There is a kind of raw, rugged appeal to what Zoo Brazil does. Firm favorites of the noveau prog scene’s two pinup lads, Zabiela and Fanculli, and placed auspiciously in the ‘secret weapon’ pile of every electro house DJ from Panaroma Bar to Pacha, Swede John Andersson makes elastic techno with tough melodies and brittle percussion that ranges from the underplayed to the unhinged. The fact that Andersson has appeared on labels as diverse as Cuba, Systematic and Dessous gives you an idea of this guys talent for variation in a sound that, at least locally, suffers severely from tunnel vision, but I suspect 15 years mixing and producing in North West Europe’s fertile dance scene helps.

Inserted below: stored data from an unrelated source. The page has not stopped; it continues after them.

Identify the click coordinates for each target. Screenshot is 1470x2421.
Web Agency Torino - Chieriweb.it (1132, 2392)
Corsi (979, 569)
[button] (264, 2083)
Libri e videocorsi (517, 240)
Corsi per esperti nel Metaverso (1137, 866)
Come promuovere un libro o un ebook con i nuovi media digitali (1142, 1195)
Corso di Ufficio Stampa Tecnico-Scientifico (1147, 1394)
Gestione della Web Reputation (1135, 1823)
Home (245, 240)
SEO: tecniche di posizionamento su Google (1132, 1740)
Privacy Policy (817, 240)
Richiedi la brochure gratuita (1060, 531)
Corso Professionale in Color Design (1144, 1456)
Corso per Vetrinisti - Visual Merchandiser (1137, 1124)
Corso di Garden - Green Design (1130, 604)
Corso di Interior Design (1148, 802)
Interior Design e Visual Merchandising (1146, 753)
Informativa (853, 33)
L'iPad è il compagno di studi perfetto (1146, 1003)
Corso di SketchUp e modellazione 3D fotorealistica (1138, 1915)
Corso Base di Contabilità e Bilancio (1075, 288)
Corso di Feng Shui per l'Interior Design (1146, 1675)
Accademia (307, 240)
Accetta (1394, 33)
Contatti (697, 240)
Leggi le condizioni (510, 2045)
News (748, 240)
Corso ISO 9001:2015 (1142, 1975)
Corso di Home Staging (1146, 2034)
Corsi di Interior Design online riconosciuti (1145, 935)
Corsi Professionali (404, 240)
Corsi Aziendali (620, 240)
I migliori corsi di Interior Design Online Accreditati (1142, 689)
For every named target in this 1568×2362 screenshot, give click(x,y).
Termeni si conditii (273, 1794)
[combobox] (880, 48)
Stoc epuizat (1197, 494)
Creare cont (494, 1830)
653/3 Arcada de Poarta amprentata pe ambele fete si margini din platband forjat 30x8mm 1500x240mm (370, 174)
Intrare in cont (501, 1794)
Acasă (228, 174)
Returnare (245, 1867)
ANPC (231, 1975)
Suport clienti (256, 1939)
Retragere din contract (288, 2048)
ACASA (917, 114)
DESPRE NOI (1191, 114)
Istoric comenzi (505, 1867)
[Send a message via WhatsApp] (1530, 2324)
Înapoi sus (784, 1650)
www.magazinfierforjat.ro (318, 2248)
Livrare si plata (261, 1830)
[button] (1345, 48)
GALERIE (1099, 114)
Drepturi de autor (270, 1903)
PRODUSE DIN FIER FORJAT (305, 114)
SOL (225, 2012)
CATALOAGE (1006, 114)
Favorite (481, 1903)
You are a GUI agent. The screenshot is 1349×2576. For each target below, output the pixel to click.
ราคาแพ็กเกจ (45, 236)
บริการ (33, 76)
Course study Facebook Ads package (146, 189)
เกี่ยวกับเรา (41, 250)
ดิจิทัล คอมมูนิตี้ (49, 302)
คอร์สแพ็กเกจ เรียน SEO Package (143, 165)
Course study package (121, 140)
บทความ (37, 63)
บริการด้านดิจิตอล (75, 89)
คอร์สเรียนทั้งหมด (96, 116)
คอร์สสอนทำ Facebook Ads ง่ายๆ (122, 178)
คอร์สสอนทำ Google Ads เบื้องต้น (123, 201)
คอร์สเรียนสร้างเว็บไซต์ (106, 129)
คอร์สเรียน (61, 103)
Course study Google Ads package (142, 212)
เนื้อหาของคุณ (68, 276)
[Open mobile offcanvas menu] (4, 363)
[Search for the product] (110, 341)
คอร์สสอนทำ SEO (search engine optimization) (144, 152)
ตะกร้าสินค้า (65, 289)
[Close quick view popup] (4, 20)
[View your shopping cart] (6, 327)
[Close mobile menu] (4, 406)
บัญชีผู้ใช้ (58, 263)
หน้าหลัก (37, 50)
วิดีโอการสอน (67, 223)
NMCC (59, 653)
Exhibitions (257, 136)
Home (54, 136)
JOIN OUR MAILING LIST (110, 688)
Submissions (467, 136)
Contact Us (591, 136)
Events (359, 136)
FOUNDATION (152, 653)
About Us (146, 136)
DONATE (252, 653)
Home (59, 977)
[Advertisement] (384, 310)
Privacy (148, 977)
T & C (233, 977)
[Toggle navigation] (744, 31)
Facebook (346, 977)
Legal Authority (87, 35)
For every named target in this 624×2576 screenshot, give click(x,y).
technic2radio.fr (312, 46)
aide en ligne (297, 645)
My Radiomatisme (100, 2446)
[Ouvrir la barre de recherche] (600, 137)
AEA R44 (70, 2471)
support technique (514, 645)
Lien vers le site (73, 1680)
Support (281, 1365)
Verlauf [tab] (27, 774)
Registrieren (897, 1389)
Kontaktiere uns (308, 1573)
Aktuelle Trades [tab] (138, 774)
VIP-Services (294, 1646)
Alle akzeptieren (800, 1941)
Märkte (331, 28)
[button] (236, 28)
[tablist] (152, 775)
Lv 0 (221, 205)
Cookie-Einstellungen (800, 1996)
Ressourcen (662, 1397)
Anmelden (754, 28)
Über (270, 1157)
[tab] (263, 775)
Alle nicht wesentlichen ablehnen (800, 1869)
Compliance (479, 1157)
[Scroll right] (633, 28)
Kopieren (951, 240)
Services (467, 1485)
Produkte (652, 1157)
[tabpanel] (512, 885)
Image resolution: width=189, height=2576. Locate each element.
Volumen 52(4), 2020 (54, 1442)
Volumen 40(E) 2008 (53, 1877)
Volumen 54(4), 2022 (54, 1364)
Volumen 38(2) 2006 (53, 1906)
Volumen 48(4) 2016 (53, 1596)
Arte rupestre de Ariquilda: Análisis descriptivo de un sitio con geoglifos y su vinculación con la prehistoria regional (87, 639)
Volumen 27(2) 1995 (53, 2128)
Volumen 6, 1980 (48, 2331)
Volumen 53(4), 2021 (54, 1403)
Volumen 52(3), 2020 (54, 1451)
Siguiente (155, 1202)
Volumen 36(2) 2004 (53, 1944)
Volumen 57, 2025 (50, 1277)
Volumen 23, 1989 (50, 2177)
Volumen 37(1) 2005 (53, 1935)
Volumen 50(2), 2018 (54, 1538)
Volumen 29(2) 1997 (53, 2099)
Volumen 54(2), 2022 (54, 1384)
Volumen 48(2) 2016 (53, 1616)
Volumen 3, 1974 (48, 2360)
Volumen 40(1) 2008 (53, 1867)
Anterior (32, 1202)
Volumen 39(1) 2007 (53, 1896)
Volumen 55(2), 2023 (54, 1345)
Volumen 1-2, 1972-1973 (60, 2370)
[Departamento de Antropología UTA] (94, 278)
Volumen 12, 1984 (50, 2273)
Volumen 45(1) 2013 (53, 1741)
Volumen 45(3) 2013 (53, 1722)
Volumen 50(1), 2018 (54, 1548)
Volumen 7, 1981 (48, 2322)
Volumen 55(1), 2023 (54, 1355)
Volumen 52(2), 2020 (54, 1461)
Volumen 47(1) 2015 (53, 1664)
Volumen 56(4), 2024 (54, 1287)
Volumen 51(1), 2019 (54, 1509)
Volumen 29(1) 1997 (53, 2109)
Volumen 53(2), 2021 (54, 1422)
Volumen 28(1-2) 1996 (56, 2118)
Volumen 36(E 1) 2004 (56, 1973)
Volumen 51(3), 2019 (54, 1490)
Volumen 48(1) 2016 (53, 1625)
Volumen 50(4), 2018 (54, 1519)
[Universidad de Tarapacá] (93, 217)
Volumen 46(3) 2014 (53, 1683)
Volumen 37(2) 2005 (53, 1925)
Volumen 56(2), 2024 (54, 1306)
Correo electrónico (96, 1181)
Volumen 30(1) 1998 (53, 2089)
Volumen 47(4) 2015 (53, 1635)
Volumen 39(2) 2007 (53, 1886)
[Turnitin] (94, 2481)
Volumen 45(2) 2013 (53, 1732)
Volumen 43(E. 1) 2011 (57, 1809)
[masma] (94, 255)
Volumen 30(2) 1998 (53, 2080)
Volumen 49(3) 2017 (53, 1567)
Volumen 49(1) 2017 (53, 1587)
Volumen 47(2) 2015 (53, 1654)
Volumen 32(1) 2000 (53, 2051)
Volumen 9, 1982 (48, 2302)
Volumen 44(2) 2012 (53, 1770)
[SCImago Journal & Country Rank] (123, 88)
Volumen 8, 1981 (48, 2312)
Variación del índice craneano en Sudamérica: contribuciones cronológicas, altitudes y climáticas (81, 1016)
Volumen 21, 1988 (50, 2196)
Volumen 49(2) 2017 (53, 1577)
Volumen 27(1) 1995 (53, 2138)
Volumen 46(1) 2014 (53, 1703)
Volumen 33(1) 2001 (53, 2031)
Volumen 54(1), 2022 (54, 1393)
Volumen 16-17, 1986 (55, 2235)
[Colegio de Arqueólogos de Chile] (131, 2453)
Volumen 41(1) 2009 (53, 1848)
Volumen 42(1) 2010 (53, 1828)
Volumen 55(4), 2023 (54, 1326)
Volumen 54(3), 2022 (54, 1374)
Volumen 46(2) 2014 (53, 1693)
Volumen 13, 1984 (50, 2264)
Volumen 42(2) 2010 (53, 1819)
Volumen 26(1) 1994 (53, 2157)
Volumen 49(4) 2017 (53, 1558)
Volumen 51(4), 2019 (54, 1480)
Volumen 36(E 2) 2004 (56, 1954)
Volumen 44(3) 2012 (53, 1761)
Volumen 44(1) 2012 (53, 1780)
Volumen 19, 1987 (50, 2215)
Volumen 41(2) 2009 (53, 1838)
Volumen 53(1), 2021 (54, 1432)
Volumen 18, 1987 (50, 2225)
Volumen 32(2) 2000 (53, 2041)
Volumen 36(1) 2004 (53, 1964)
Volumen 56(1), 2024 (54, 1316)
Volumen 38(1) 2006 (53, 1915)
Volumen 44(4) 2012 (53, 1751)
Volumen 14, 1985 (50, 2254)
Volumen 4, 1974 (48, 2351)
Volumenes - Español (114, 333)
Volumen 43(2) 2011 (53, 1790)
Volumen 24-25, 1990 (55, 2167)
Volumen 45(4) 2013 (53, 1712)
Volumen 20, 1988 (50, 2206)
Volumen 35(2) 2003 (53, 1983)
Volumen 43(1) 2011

It’s Only A Mix Tape, the third in a series of which the title cheekily underplays the modern relevance of a DJ mix album, doesn’t do justice to Zoo Brazil’s versatility as a DJ but it sure does place him as a selector totally in control of his sound. The mix is a twisted ball tearer, the kind of intense music you hear pumping like pistons from the Function 1 system on La Terraza or clambering out of the sweaty speaker stacks and smearing the mirrors at the Laundry in Sydney. Good old fashioned electro house is Zoo Brazil’s slant, and for all intents and purposes he does it very well.
Not one to dwell on mood building, Andersson grabs you by the whiskers almost immediately. The only moment of calm and depth comes from one of Andersson’s more aquatic deep house workouts Brown that opens the mix sheepishly, but he slams into second gear with the grumbling Mucky Star by Get Physical starlet Elektrochemie soon enough. The intimidatingly prolific John Dahlback gets rapid eye movement with his flickering Stockholm techno cut Borderline and Frenchmen Sebastian Leger tweaks the filter relentlessly on the gristly Little Bug. From then on it is a tough exercise in squelched synthetics and precisive digi funk that encompasses Paul Deightons old school Dirty Harry and the littered static of Anderrson’s dry Bitch Boys. MANDY’s homage to Berlin dub techno rears itself in their murky remix of Rockers Hi If cut Push Push and it calms proceedings down a little which is welcome after Andersson’s electro onslaught.
Temperatures rise a little with Tim Deluxe’s progressive-esque rework of Gus Gus’s dancefloor wreaking ball Moss but when Gutterpunk’s bouncy, techno laden Up To 11 drops, shit boils well over. Andersson unleashes the trance hounds with the rather ordinary Over The Hill and postures minimal techno with closer Back To Back leaving you feeling like he should have stuck to the game he knows best; it’s a anticlimactic end to a storming mix.
Zoo Brazil takes the electro house mantle with aplomb here and in spite of Andersson’s rather narrow minded track selection (six of his own productions dominate the mix along with three of Dahlback’s) he weaves a broad sound. This tight, linear mix walks an assured line between the darkness of the Trentmoller/Radioslave camp and the bumpy tech of the Audiofly/Justin Martin without losing your interest and although it may dwindle down toward the end (particularly after the promising delirium of Gutterpunk) it is a fiery example of just what Zoo Brazil could do to a sweaty club.